Below is a block of records; return all of them exactly, but without the images.
Start of Block
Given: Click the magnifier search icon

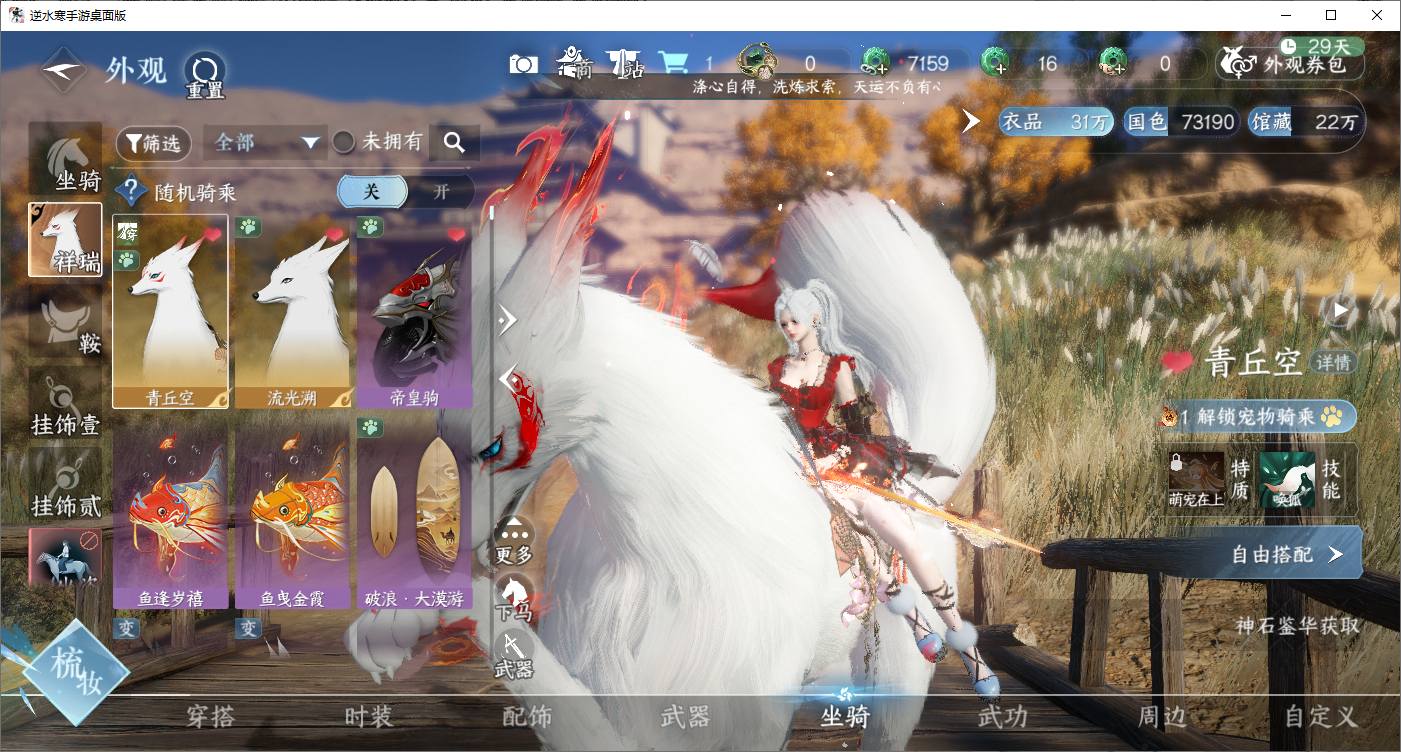Looking at the screenshot, I should [x=454, y=143].
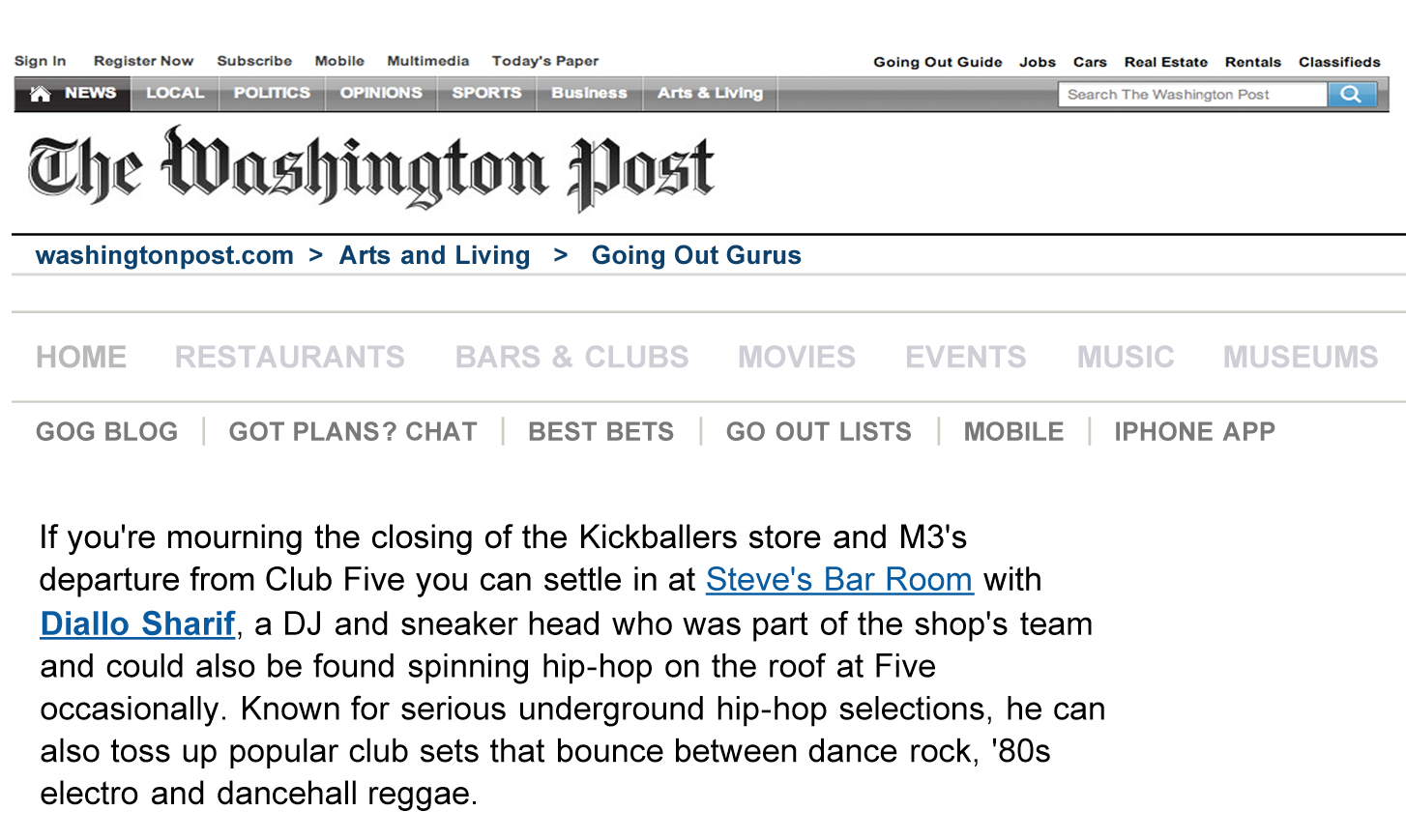Select the Opinions menu item
1406x840 pixels.
click(x=381, y=94)
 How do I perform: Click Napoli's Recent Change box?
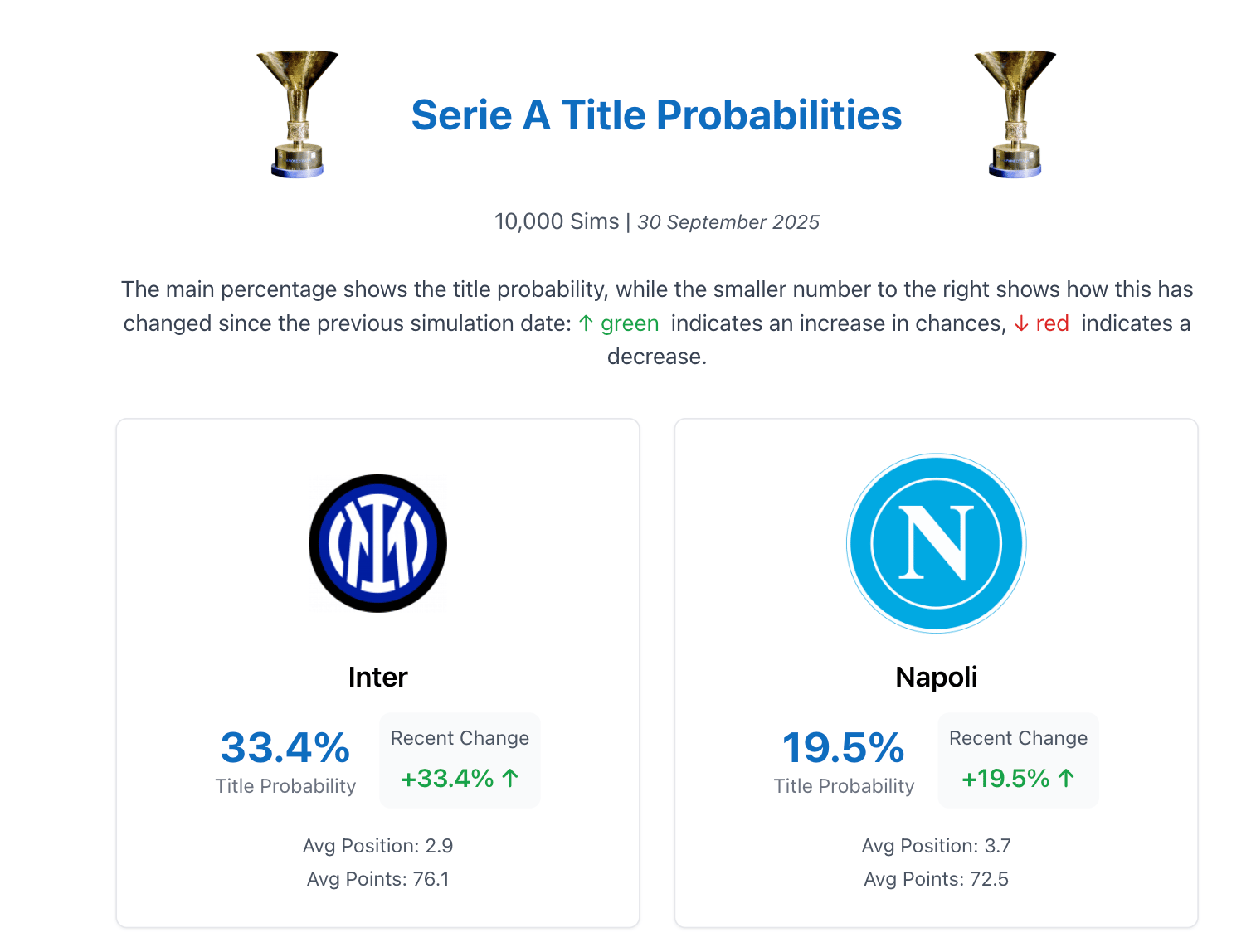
End of Block
Exercise answer:
Given: Click the magnifier search icon

Looking at the screenshot, I should [x=454, y=143].
Select the Opinions menu item
1406x840 pixels.
click(x=381, y=94)
 How do I perform: Click Napoli's Recent Change box?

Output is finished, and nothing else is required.